The U.S. Department of Justice’s Office of Legal Counsel in July 2010 issued a memo that provided the legal justification for the drone-strike killing of Anwar al-Awlaki in 2011. The OLC memo was confidential until June 23, when the U.S. Court of Appeals for the Second Circuit released it as part of a Freedom of Information Act lawsuit. (Department of Justice)

Shortly before Christmas in 2011, I called a lawyer at the American Civil Liberties Union and told him I was thinking about filing a suit on behalf of The New York Times against the U.S. Department of Justice. My plan was to ask the court to compel DOJ to reveal its secret legal memoranda justifying targeted killings of Americans and others abroad. I wanted to know whether he thought we had a chance of winning.

“It’s not completely hopeless,” he said. That is how these things go in Freedom of Information Act world. “Not completely hopeless” qualifies as an occasion for optimism.

A few days later, I filed my suit. The ACLU filed a similar case not long after. This past week, after more than 2 1/2 years of litigating, the U.S. Court of Appeals for the Second Circuit oversaw the release of a previously classified memorandum making the legal case for the drone strike that would kill the ­radical cleric Anwar al-Awlaki in Yemen in 2011.

In national security FOIA cases we never litigate on the level playing field that is the hallmark of other civil litigation. Secret affidavits are routinely filed by the government. Secret communications take place between the court and government lawyers.
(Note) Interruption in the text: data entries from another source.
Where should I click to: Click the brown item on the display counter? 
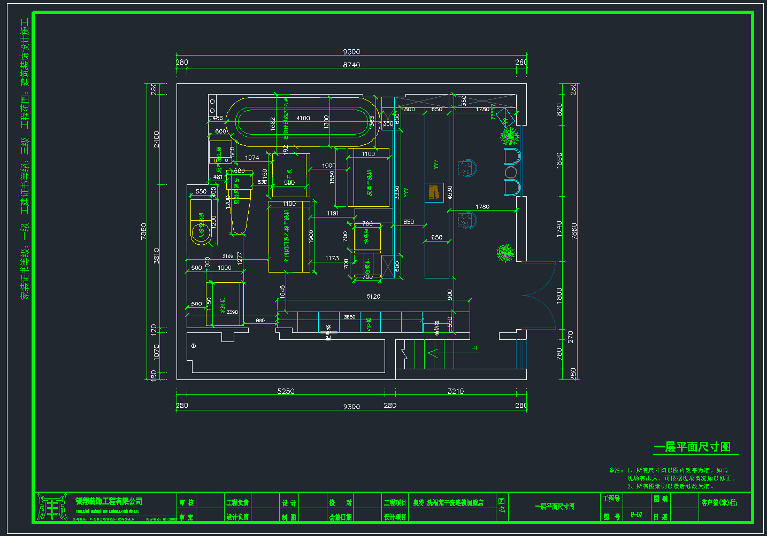[434, 192]
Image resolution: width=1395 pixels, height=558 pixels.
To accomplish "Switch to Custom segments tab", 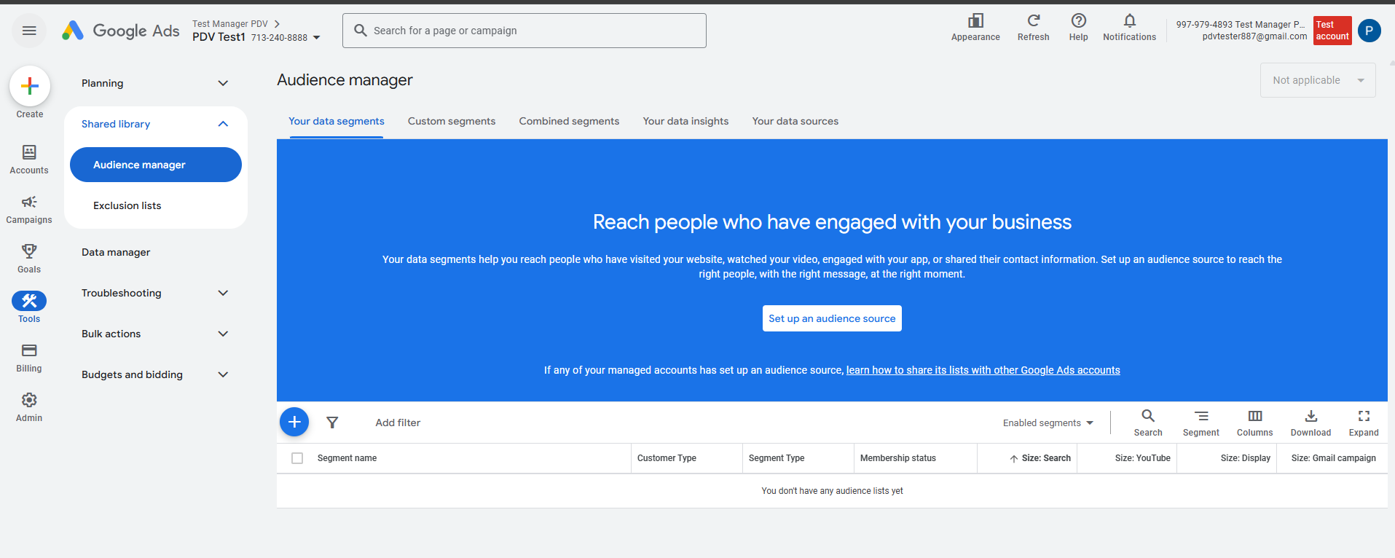I will (x=452, y=121).
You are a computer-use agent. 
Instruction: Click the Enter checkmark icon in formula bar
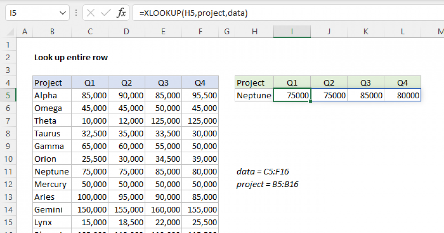[106, 14]
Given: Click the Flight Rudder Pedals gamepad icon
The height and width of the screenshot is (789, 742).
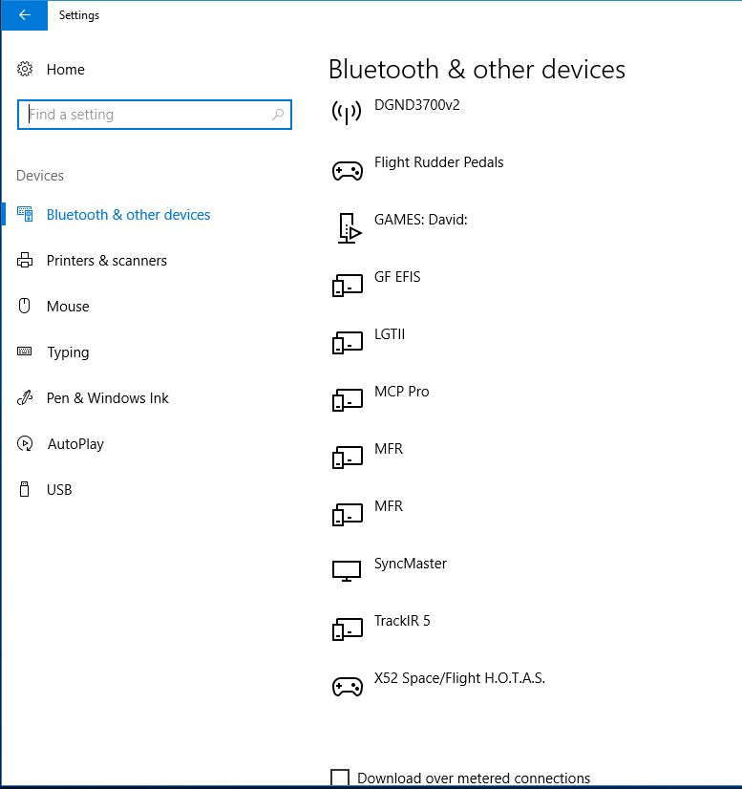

The courts issue sealed versions of the their decisions.

That makes this court’s decision all the more notable: It was the first time post-9/11 that an appellate court had reversed a district court and directly ordered the release of a classified document. Although parts of the memo remain redacted, the court did what few courts have been willing to do: ask hard questions of the government and make an independent determination of whether secrecy was really necessary.

ENRICH THE PUBLIC DEBATE

The release of the memo has done what the Times hoped it would do — enrich the public debate over targeted killings. But it’s “not completely hopeless” to think that the Second Circuit decision may serve larger purposes.
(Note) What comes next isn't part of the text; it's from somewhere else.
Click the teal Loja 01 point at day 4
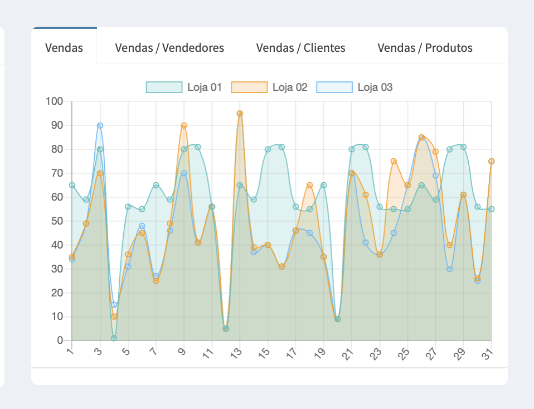(114, 338)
First, the publicity about the case is a much needed reminder of how important to democracy FOIA is — and how broken the FOIA system is. The failures of FOIA are drearily familiar: agency delays have become an art form, and statutory exemptions are mindlessly deployed by bureaucrats armed with boilerplate. Last year we were denied a list of government agencies on the grounds that disclosing the agencies’ names would violate “personal privacy.” We are litigating a case in which the CIA said it could neither confirm nor deny whether it had responsive documents without jeopardizing national security. That was just before we found two responsive documents posted on the CIA’s public website.

There is no easy fix, but any hope of repairing the system begins with engendering greater public awareness of FOIA’s potential and finding the political will to seek meaningful change.
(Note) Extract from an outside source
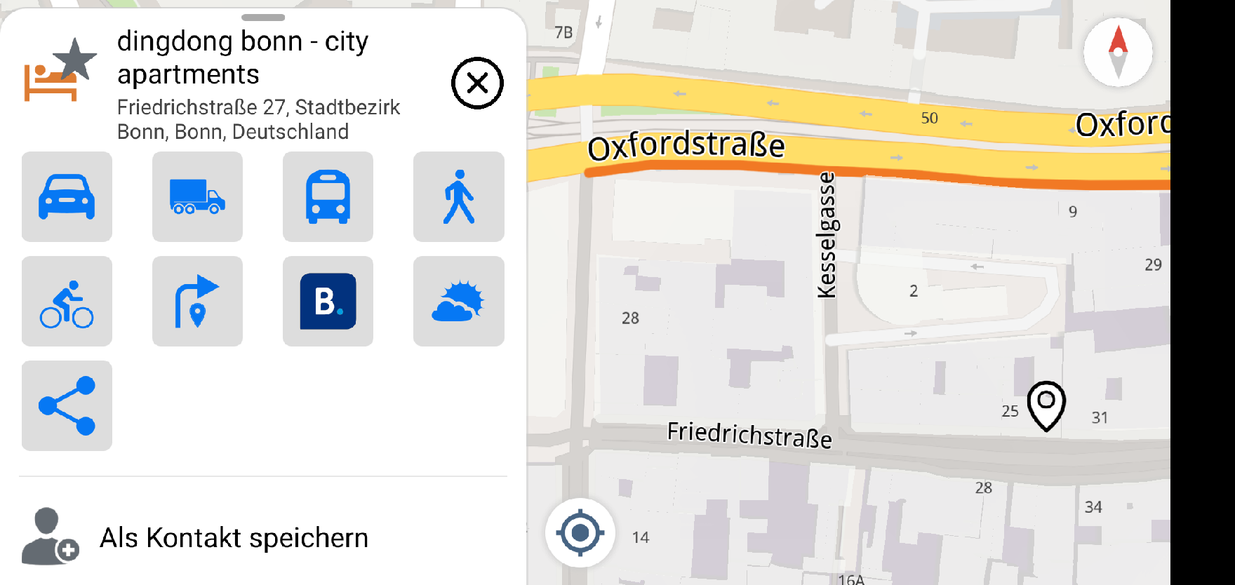Screen dimensions: 1235x585
Task: Show weather for this location
Action: point(458,302)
Second, all of us who litigate FOIA cases know how little government agencies are required to do to win. Forget the high-minded rhetoric extolling transparency. The sad fact is that the law overwhelmingly favors the government, starting with the presumption of good faith that attaches to even vacuous government affidavits and extending to the courts’ universal reluctance to permit discovery. The district judge who handled our suit described the law as something out of “Alice in Wonderland,” in which the case for transparency was so apparent and the law so unwilling to allow it.

It is understandable that judges are hesitant to second-guess the CIA or the Pentagon on national security matters. But we also know that governments are built to overclassify, to use secrecy to cover up mistakes and engender a mystique of power. There is no hope of rebalancing transparency and secrecy unless judges demand more of the government.

The Second Circuit’s decision should be a judicial reset. The court has given judges renewed legal sustenance, not only by taking a fresh look at some FOIA doctrines but, more importantly, by being a model of the kind of judicial skepticism that should be brought to the courtroom in every FOIA case.

Finally, in this era of WikiLeaks and Edward Snowden, our case implicitly underscores why leaks to reporters remain an essential element of democracy. Think of FOIA as the front door to the secrets the government does not want the public to have. It took us 2 1/2 years and hundreds of hours of legal work to walk through that door and get one document — a document that should have been public long ago.

FOIA can do many things but it cannot provide the public with the inside information that people need in real time to provide a meaningful check on governmental abuse and overreaching. Whistleblowers can. While we celebrate FOIA and transparency, we shouldn’t forget whistleblowers and the reporters who rely upon them — and how much more we need to do to protect them.

David McCraw is vice president and assistant general counsel at The New York Times Co.